Title: Re: What is profitable to CPU mine?
Post by: juve4v on October 22, 2013, 07:10:03 PM
XPM
SRC
BLC


Title: Re: What is profitable to CPU mine?
Post by: markm on October 22, 2013, 07:21:30 PM
Take a look at http://www.devtome.com/doku.php?id=cpu_mining

Even a raspberry pi or a beaglebone or something on that scale can be very competitive, and it still looks like it will resist botnets quite well for quite a while yet.

You should always bear in mind that pretty much any "make money on the internet" scheme is only a certain size of pie so the more people who start taking a slice of the pie the less pie they each get. Thus ideally you want things that the masses of computer-illiterate Windows-user types are going to think is too complicated or too hard or not GUI-enough; as once even the most illiterate such users can just "plug and play" the pie gets sliced up into so many parts the amount each slicer gets is so tiny as to hardly be worth bothering with.

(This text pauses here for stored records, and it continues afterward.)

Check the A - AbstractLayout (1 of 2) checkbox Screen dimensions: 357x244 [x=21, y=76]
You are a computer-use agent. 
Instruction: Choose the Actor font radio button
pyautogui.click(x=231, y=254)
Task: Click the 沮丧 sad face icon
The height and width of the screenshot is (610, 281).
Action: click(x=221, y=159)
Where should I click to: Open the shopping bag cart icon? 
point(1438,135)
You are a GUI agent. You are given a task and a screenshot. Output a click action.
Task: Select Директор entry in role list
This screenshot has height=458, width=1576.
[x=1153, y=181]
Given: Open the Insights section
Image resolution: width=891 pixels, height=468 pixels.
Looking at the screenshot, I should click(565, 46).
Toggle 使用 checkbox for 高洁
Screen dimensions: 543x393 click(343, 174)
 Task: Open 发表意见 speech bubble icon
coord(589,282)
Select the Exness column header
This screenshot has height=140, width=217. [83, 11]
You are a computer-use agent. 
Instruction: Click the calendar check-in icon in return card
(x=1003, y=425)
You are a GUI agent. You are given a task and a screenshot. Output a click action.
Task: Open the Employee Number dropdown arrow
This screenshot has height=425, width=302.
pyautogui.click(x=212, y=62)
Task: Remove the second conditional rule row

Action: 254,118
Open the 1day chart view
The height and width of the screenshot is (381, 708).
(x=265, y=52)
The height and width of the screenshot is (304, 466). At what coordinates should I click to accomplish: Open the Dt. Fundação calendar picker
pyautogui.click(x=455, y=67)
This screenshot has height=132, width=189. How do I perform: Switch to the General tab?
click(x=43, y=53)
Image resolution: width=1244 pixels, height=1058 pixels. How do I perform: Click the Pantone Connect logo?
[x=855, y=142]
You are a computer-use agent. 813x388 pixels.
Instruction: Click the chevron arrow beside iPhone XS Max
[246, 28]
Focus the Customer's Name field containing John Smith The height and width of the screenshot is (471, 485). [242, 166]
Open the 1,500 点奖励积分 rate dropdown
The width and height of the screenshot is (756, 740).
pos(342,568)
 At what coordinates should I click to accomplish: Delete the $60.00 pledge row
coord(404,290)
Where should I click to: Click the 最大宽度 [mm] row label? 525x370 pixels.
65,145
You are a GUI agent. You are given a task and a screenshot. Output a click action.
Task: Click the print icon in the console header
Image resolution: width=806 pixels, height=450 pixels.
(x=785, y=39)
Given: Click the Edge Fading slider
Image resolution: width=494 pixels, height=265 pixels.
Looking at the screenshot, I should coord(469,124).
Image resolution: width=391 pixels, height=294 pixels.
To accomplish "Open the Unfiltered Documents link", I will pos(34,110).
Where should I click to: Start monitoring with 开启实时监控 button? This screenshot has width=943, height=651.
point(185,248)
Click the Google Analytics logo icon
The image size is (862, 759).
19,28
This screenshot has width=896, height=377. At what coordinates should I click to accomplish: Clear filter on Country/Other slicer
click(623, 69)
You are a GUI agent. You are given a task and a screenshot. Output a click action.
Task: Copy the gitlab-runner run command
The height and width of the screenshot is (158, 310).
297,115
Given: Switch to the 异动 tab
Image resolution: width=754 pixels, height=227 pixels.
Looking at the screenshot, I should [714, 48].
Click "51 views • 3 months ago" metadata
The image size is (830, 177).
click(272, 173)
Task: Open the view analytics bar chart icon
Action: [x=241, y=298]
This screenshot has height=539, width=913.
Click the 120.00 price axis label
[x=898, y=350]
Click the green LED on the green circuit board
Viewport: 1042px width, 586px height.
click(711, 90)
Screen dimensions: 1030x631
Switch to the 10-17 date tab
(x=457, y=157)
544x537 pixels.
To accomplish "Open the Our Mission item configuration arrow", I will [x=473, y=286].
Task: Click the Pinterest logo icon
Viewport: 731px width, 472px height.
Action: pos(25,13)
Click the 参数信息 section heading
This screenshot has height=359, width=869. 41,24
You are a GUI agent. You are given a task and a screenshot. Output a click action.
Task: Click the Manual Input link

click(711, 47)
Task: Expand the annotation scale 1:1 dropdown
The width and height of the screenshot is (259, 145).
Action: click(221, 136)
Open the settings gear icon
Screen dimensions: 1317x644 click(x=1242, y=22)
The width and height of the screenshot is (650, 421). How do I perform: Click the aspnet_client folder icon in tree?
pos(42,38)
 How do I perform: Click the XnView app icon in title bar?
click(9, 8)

This system takes advantage of that by deliberately using a text-type API without the overhead of graphics, so that you can do more stuff with less processing power and bandwidth and, maybe more important, the people who insist everything has to be GUI/graphical will turn up their noses at it, thus leaving more of the pie for people who are literate.